Carol – film de Todd Haynes jeudi 25 février 2016 20 h

 

à gauche, une photo de Saul Leiter; à droite, un photogramme du film Carol

Le réalisateur : Todd Haynes :

  • un cinéaste rare ; 3ème film en 13 ans : 2006 : I’m not there; 2002 : Loin du paradis ; entre temps, il a réalisé une mini série pour la tv : Mildred Pierce avec Kate Winslet :
  • un cinéaste transgressif: ouvertement gay, il aborde des thèmes et des formes qui valent souvent à ses films d’être censurés : 1987 = Superstar, the story of Karen Carpenter : récit de la vie de la chanteuse du duo the Carpenters, morte d’anorexie à 33 ans, dans lequel les personnages sont « joués » par des poupées Barbie ; 1991 : Poison : film en 3 parties qui illustrent  3 formes de déviance ; 1995 : Safe : film sur la maladie , métaphore du SIDA, avec son actrice fétiche Julianne Moore ; 2002 : Loin du Paradis, adultère et homosexualité dans un quartier résidentiel américain très conformiste
  • un cinéaste dont chaque film constitue un hommage à d’autres artistes (Poison: Jean Genet ; Velvet Goldmine : DBowie et Iggy Popp ; I’m not there : Bob Dylan ; Loin du paradis : d’après un mélodrame de Douglas Sirk ; Mildred Pierce d’après un film de Michael Curtiz…)

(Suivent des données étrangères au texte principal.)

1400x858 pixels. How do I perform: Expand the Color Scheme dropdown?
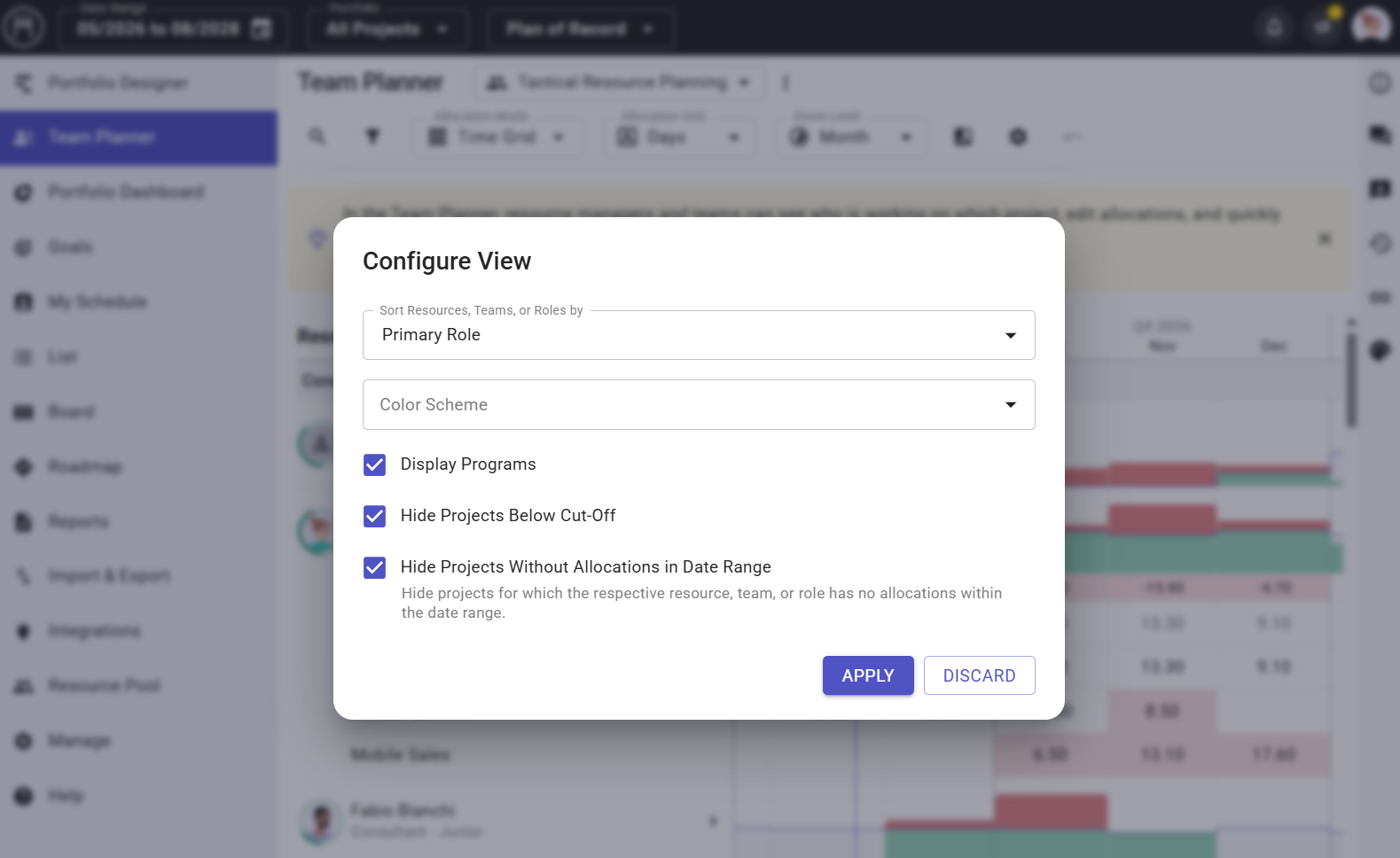tap(699, 405)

Carol s’inscrit donc bien dans la continuité de l’œuvre du réalisateur :

  • par son sujet : une relation homosexuelle entre deux femmes dans une société dont le conformisme est étouffant,
  • par les références convoquées dans ce film :

– sujet tiré du roman The price of salt, de Patricia Highsmith, paru en 1952 sous le pseudonyme de Claire Morgan.

– Hommage à des photographes des années 50, perceptible aussi bien à travers le fait que le personnage secondaire est photographe que dans le travail de l’image .

Le travail de la photo : Todd Haynes a donné à ses collaborateurs un press book de photos des années 50 dont il voulait qu’ils s’inspirent, et notamment de photos de Saul Leiter, pionnier de la photo couleur artistique, dont il voulait retrouver les touches de rouge et de jaune flamboyantes qui se détachent dans un cadre urbain grisâtre, de même que le grain sale, les images voilées par des vitres embuées…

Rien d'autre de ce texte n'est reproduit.